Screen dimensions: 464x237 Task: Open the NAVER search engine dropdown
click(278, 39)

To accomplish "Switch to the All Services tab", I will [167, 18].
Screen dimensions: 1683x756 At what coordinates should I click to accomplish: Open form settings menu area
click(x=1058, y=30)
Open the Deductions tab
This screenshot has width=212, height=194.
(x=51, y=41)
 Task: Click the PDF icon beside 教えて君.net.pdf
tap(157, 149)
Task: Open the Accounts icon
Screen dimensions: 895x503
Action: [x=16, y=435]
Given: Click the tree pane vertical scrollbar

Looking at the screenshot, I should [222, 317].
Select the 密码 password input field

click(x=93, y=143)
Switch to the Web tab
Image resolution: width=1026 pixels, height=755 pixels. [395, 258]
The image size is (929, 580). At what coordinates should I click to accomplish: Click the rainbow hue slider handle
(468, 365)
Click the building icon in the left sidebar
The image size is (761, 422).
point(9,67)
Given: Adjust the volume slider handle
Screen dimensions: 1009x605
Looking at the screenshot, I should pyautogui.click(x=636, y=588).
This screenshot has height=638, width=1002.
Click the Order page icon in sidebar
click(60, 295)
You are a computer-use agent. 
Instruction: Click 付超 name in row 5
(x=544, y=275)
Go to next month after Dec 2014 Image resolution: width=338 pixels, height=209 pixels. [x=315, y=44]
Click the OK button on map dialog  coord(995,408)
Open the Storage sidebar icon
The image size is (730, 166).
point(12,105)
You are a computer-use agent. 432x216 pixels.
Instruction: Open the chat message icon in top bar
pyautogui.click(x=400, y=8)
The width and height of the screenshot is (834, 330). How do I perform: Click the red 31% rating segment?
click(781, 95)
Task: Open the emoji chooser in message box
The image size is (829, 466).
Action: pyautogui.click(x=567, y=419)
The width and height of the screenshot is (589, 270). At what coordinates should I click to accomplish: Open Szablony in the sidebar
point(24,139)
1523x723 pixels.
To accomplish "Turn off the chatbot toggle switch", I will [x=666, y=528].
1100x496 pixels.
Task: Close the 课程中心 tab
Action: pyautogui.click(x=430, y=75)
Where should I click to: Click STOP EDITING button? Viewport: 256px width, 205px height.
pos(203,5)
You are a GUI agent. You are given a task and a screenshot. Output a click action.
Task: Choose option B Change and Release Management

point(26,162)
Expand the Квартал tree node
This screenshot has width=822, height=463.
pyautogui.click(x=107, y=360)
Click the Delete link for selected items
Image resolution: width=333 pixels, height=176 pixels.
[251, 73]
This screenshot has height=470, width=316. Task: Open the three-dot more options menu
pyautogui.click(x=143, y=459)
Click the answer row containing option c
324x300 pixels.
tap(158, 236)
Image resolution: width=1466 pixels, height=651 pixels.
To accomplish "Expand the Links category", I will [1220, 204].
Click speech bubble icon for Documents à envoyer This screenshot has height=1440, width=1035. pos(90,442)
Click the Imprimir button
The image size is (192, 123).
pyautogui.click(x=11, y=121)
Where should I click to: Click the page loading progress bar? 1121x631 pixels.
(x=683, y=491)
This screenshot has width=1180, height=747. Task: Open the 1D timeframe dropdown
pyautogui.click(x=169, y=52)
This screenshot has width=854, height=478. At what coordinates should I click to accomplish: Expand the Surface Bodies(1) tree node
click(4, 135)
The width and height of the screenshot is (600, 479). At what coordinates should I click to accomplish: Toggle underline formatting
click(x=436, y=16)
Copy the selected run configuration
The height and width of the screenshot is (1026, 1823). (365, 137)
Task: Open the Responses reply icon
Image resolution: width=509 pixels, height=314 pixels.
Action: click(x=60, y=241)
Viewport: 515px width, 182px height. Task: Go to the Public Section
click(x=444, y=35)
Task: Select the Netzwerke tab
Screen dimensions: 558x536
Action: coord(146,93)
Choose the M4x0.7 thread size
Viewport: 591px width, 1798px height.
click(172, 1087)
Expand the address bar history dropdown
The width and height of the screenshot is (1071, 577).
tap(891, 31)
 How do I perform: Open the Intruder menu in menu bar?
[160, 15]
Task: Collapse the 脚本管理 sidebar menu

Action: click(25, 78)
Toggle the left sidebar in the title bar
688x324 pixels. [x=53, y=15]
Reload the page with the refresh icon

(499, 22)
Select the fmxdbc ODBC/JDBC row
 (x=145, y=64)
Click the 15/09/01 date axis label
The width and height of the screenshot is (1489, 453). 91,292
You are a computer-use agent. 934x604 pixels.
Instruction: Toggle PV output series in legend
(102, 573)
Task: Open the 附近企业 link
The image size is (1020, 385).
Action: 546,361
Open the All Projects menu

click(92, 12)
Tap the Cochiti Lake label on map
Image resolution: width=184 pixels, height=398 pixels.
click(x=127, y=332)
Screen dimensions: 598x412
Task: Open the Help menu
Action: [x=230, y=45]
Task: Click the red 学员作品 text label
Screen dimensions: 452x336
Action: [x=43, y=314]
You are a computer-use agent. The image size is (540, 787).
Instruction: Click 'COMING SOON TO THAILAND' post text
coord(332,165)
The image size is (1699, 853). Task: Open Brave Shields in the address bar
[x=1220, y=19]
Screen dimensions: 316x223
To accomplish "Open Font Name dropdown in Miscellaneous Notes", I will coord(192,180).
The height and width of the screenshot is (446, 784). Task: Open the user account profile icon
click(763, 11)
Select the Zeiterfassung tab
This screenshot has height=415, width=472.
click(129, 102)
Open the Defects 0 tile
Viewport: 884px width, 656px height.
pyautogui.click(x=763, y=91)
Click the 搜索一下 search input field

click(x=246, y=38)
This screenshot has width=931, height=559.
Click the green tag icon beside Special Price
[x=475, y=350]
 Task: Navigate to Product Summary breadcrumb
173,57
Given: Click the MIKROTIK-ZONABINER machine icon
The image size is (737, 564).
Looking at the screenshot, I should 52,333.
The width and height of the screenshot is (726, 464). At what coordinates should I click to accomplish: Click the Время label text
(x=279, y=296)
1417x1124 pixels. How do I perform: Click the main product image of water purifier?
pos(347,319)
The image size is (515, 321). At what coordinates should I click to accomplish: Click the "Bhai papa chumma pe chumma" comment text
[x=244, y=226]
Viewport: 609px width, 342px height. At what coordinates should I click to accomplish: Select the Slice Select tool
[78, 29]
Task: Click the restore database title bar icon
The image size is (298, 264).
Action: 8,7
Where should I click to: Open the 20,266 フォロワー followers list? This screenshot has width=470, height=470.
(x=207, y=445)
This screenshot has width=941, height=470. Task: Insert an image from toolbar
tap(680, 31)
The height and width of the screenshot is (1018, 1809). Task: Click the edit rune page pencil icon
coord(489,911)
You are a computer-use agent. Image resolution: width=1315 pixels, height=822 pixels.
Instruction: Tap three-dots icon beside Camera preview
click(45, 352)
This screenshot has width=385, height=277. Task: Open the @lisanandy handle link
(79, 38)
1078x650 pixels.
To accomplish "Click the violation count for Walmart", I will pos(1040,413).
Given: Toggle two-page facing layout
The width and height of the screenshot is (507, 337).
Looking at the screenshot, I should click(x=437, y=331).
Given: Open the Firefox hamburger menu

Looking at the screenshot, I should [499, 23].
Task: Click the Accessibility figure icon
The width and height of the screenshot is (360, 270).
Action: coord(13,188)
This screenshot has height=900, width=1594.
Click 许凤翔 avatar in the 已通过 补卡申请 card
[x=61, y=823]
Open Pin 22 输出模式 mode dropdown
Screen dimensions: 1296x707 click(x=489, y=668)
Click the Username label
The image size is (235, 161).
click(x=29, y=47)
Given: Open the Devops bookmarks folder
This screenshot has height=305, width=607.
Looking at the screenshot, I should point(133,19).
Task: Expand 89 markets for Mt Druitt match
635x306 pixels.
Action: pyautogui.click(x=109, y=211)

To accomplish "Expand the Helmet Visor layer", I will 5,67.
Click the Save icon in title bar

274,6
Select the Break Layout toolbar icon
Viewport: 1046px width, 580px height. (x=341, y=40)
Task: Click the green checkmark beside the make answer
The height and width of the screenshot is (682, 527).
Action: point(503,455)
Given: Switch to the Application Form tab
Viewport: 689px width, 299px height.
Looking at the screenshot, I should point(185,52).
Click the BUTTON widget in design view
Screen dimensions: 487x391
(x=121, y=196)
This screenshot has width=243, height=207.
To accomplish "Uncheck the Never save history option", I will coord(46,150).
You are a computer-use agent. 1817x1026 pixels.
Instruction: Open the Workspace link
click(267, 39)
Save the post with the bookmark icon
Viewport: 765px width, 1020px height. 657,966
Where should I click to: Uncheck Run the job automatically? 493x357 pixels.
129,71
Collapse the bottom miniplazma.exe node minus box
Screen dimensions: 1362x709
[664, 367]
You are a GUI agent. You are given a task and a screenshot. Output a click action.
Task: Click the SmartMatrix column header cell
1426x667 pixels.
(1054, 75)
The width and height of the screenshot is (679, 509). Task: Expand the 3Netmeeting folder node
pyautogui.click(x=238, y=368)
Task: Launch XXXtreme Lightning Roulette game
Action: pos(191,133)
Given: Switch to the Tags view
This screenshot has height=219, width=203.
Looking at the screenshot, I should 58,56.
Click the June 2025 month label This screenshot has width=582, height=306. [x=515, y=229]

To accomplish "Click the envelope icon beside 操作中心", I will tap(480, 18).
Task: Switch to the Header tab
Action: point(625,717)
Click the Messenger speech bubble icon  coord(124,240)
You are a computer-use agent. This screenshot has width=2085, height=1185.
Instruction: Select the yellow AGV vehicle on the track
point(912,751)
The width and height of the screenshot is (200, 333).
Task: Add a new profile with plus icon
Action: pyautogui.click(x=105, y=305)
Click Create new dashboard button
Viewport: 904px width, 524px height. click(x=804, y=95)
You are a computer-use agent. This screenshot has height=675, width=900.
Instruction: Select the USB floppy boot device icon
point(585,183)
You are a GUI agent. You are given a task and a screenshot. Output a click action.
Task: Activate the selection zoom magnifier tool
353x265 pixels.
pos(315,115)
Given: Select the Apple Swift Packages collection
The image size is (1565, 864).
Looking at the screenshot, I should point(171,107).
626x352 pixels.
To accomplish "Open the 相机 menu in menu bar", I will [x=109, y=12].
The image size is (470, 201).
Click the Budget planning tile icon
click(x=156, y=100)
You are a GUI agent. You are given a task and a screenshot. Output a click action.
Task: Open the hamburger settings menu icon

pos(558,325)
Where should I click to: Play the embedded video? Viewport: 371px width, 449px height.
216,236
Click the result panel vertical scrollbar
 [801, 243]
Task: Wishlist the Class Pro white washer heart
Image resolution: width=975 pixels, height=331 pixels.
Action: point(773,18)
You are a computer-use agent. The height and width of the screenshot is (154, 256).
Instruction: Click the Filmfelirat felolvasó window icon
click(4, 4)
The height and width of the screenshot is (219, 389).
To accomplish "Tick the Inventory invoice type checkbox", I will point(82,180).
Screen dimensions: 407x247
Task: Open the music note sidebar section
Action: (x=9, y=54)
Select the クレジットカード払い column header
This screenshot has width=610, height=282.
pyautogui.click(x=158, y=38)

§

Work to do: Can you arrange the rows from the line containing "This screenshot has width=385, height=277." down to the line containing "Looking at the screenshot, I should click(x=437, y=331)." as a JSON list of strings, one per line, with blank lines omitted?

Full response:
[
  "This screenshot has width=385, height=277. Task: Open the @lisanandy handle link",
  "(79, 38)",
  "1078x650 pixels.",
  "To accomplish \"Click the violation count for Walmart\", I will pos(1040,413).",
  "Given: Toggle two-page facing layout",
  "The width and height of the screenshot is (507, 337).",
  "Looking at the screenshot, I should click(x=437, y=331)."
]